Beim einem Links-Abzweig beginnt eine Art Ötztaler Ironman: Erst kurbelt man tausend Höhenmeter ohne Ruhephase zur Hinteren Fundusalm (1.964 m) und versucht, sich ohne Absteigen den Karrenweg zur Frischmann-Hütte hochzuquälen (2.192 m, 1.200 Hm; Übernachtung möglich). Dann kommt der schottrige Aufstieg zur Feilerscharte (2.926 m), und die letzten Meter zum luftigen Gipfel des Fundusfeiler (3.079 m, 2.100 Hm) muss man noch schwindelfrei sein!

Wildgrat fährt man rechtshaltend weiter zur Vorderen Leierstalalm (1.798 m; Endpunkt des Bergtaxis) und links über einen Karrenweg durchs Leierstal aufwärts bis zur Materialseilbahn (1.864 m). Hier schließt man die Räder ab und steigt zwischen blumenübersäten Wiesenhängen und plattigen Felsen hinauf zur steinernen Erlanger Hütte (2.541 m, 1.550 Hm). Die krallt sich zwischen Hochtal und Wettersee in einen Granitbuckel mit Fernsicht auf die Stubaier Alpen und Nahsicht in einen weiten Karkessel. Den steinigen Weg, vorbei am spiegelblanken See und hinauf zum Wildgrat sollte man entweder abends oder in der Morgendämmerung unter die Schuhe nehmen, um den prachtvollen Sonnenunter- bzw. –aufgang am felsigen Panoramagipfel des Wildgrats zu erleben (2.971 m). Vom grauen Wettersteingebirge mit der Zugspitze im Nordosten, über das Gipfelgewirr der Lechtaler Alpen, bis zu den schartigen Spitzen der Silvretta im Südwesten ist alles geboten. Die düstere Felsmauer im wilden Kaunergrat ist die Rofelewand und im Südosten zieht sich der Geigenkamm 30 Kilometer lang bis zum vergletscherten Weißkamm mit der Wildspitze (3.770m) hinter.
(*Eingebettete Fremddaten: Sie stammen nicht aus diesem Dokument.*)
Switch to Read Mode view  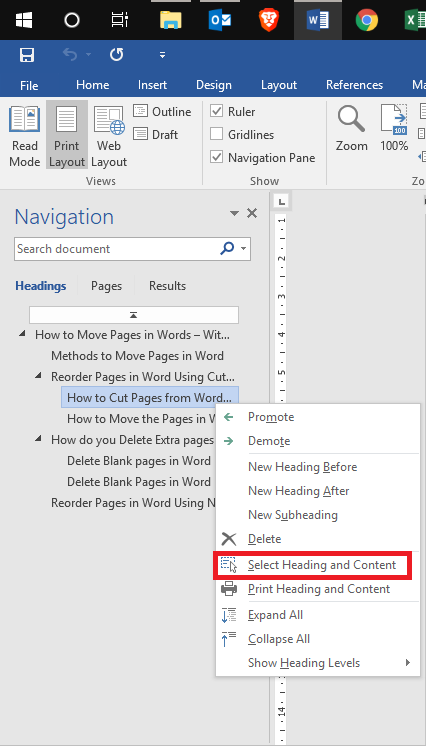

Im Osten thronen über aussichtsreichen Bergspornen und tief eingebetteten Steilkaren hoch überm Ötztal schroffe Urgesteinsketten, die sich zu den nördlichsten Dreitausendern mit Minigletschern aufschwingen.
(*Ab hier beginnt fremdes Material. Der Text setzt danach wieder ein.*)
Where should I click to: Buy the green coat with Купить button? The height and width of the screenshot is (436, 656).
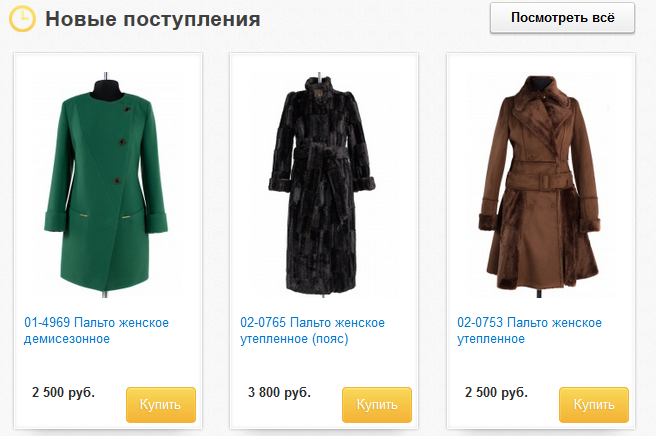(161, 405)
Genau dort quert der faszinierende, aber lange Wilhelm-Oltrogge-Weg durch, der trotz einiger Drahtseilsicherungen Trittsicherheit und Schwindelfreiheit erfordert. In voller Bergmontur schwebt man von Oetz am Beginn des Ötztals mit der Acherkogelbahn nach Hochoetz (2.020 m). Die bunten Almwiesen an der Neuen Bielefelder Hütte (2.112 m) bilden einen wohligen Kontrast zu den abweisenden Felsplatten des Acherkogels (3.007 m) unter denen man zum unerwartet flachen Rücken der Achplatte quert. Gegenüber breitet sich die Gipfelwelt des nördlichen Geigenkamms aus, während von unten der Piburger See verheißungsvoll herauf schimmert. Der wild gegen den tiefblauen Himmel gezackte Grat zum Hochbrunnachkogel überragt die in Rinnen hinein, auf Rippen heraus und über Geröll hinweg führende Panorama-Querung durchs Acherkar bis zur „Mittelstation“ des Lauser (2.616 m; Abstiegsmöglichkeit über Farst ins Ötztal).
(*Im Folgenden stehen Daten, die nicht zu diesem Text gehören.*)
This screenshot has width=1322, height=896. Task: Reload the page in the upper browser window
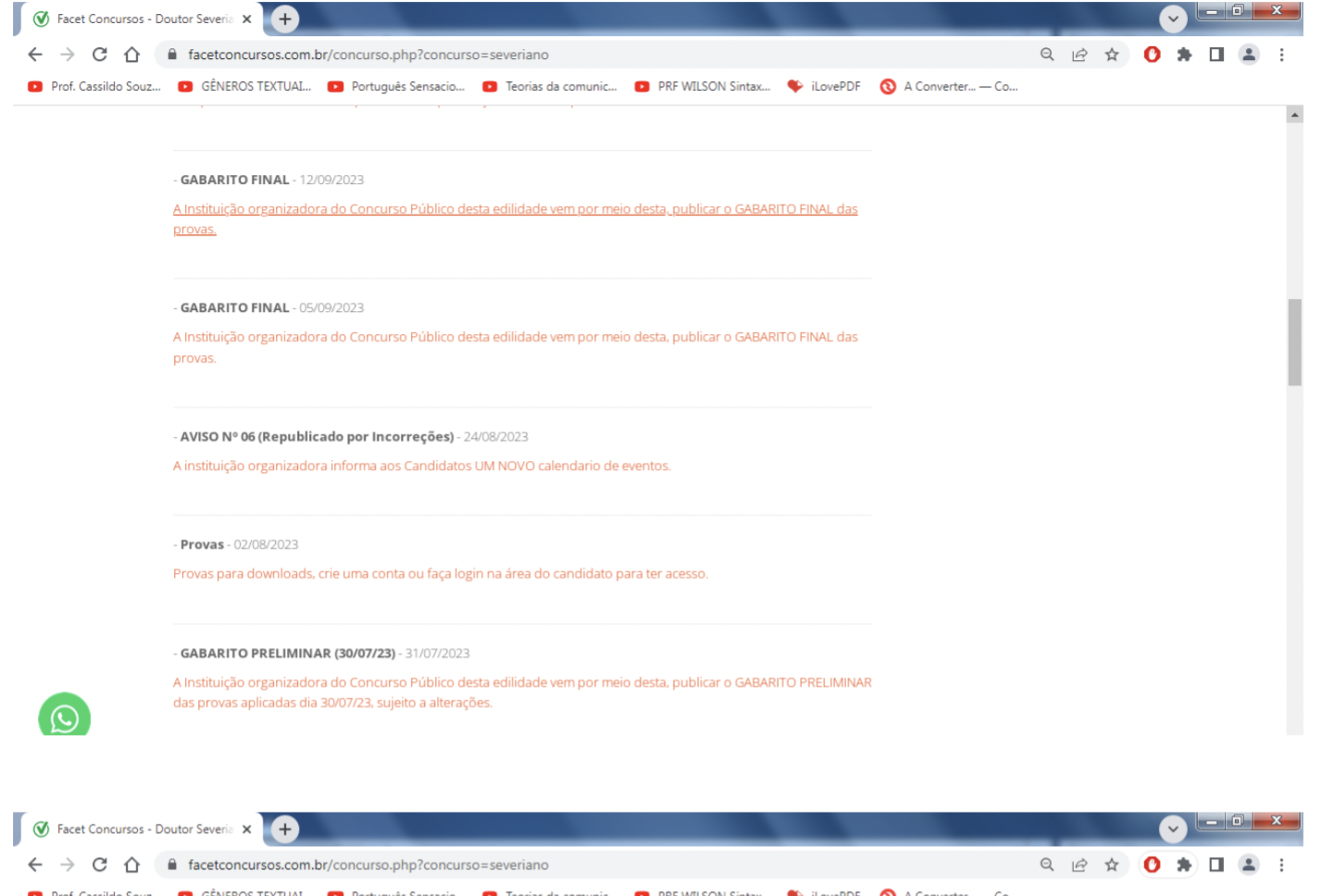click(99, 55)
Kaum zu glauben, dass der Weg genau durch die Schrofenflanke des Grats zur Hochreichscharte (2.910 m) weiterführt. Vom Höhepunkt der Tour lässt sich als Sahnehäubchen sogar der Hochreichkopf besteigen (3.010 m). Der lange Abstieg durch das mühsame Horlacher Kar endet geradewegs an der Guben-Schweinfurter Hütte, wo man nach dieser 9-Stunden-Tortour übernachten sollte. Am nächsten Tag wandert es sich leichter durchs Horlachtal nach Umhausen, wo man bei einem Radler im Gasthaus Hofer auf den Bus zurück nach Oetz warten kann.

Frohe Weihnachten!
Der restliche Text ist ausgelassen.